Atlantic Power Corporation
TSX : ATP.UN

Atlantic Power Corporation

August 10, 2006 17:34 ET

Atlantic Power Corporation Announces Second Quarter 2006 Results

BOSTON, MASSACHUSETTS--(CCNMatthews - Aug. 10, 2006) - Atlantic Power Corporation (TSX:ATP.UN) (the "Company") today announced its results for the three and six months ended June 30, 2006. All amounts are in US dollars unless otherwise indicated.

Highlights:

- Increase in cash available for distribution of 83% from Q2 2005

- Aggregate power generation up 29% for the quarter and 20% for year-to-date

- Acquisition of California transmission line adds regulated 30-year cash flow

- Lower payout ratio: 49% for the second quarter and 65% for year-to-date

- $10 million revolver balance from Chambers acquisition repaid

"We continue to post strong cash flow in 2006 as we maintain our focus on maximizing returns on our assets while we achieve growth through solid acquisitions," commented Barry Welch, President and CEO.

-- -- --

**What this exercise asks:**
- A) What was Atlantic Power Corporation's payout ratio for the second quarter of 2006, according to its results announcement?
- B) Extend the Atlantic Power Corporation second-quarter 2006 results announcement past its final sentence.

**Data provided:**
-- -- --

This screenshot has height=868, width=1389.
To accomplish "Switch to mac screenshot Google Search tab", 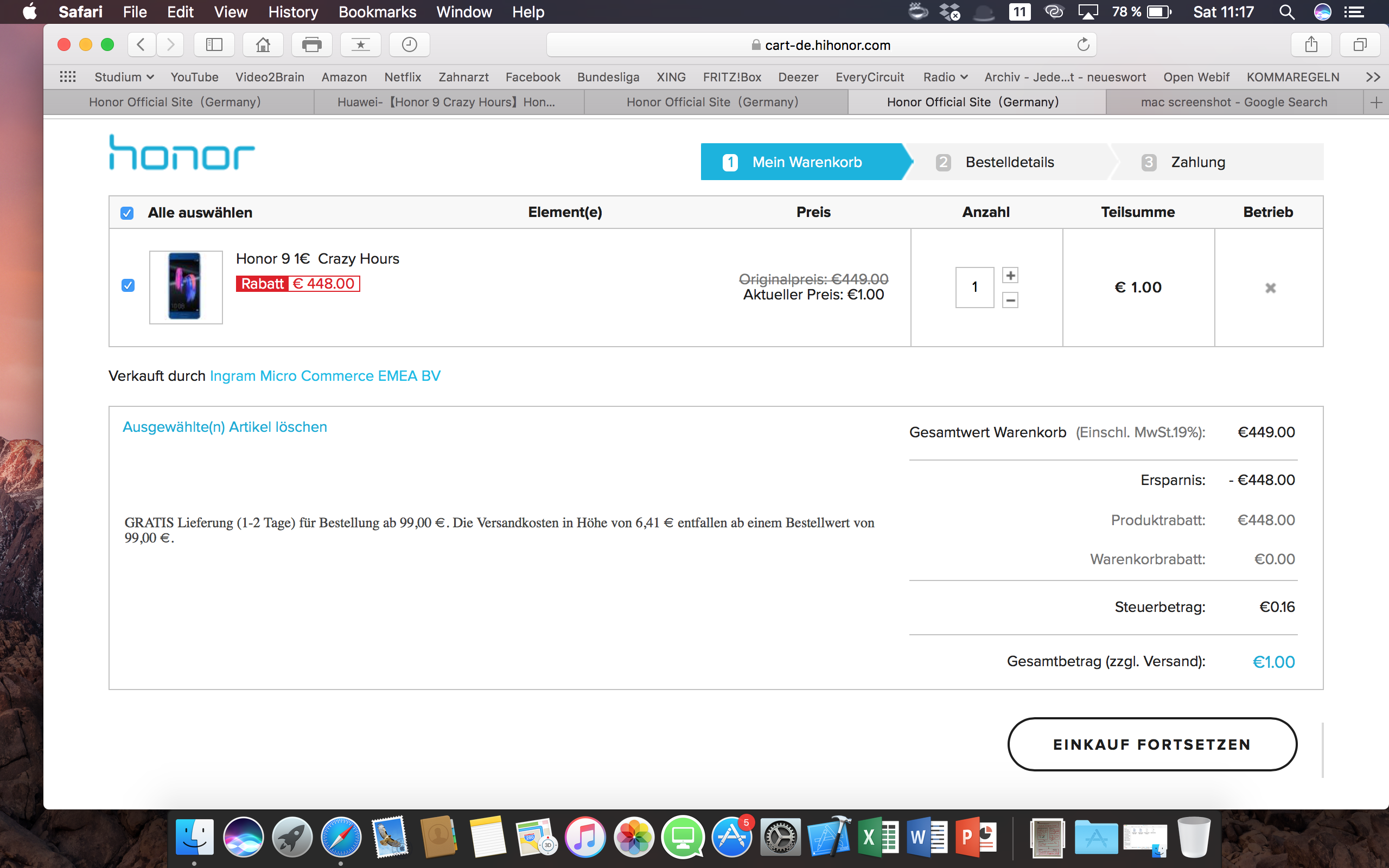I will click(x=1234, y=102).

-- -- --

**The answers:**
- A) 49%

- B)
For the three months ended June 30, 2006 Cash Flow Available for Distribution was $21.1 million (Cdn $0.54 per IPS) compared to $11.6 million (Cdn $0.38 per IPS) last year. Distributions declared in the quarter were $10.3 million (Cdn $0.26 per IPS), resulting in a payout ratio of 49%, versus 64% in last year's second quarter. The $10 million borrowing on the Company's revolver from the Chambers acquisition last year was repaid during the second quarter. The Company reported project income of $16.8 million in the second quarter of 2006. Net income for the three months ended June 30, 2006 was $4.7 million or $0.11 (Cdn $0.12) per IPS.

For the six months ended June 30, 2006, Cash Flow Available for Distribution was $31.4 million (Cdn $0.81 per IPS) compared to $18.9 million (Cdn $0.62 per IPS) last year. Distributions declared in the first six months of 2006 were $20.2 million (Cdn $0.52 per IPS), and the payout ratio improved to 65%, as compared to 79% last year. The Company generated project revenue of $113.1 million and project income of $29.0 million in the first six months of 2006. Net income for the six months ended June 30, 2006 was $8.0 million or $0.18 (Cdn $0.21) per IPS.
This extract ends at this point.